Jenn recently appeared on Living Arts, hosted by Jackie Suarez. Jackie questioned her about Reel Chow and Stitched Tailors. Thanks to the producers of the show, we’re able to embed the episode below.

We’re currently working on our own video projects. Keep checking back for future Reel Chow videos covering recipes, food prep, and kitchen gear reviews. Until then, eat well.

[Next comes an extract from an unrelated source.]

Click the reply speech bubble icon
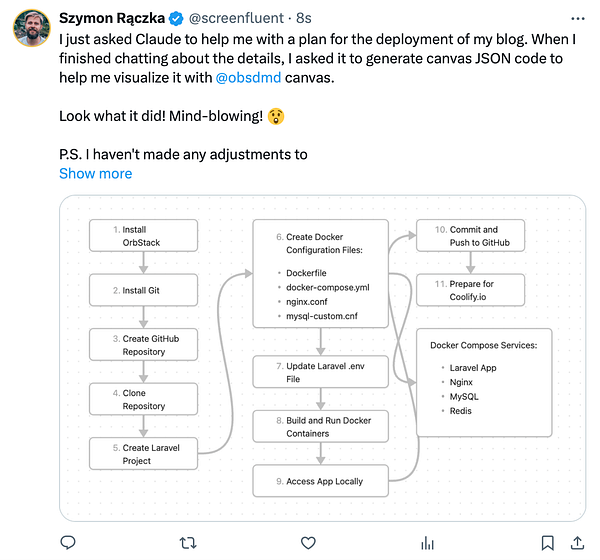 point(68,543)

Seared Scallops with Beet Ginger Purée

Reel Chow Original Recipe!I love scallops and definitely don’t eat it often because wild caught anything is pricey. However, I couldn’t resist my craving so I bought and seared scallops yesterday. Being me, I wanted to make it my own, so I served it with beet ginger purée.

This dish is very delicate and savory, but also light. The beet ginger purée was simple to make. I first boiled one beet. Once it was cooked, I let it cool, then removed the skin and placed it in my smallest food processor, adding a drizzle of light olive oil, a pinch of sea salt, and fresh squeezed/crushed ginger. It came out extremely succulent, and not bitter at all!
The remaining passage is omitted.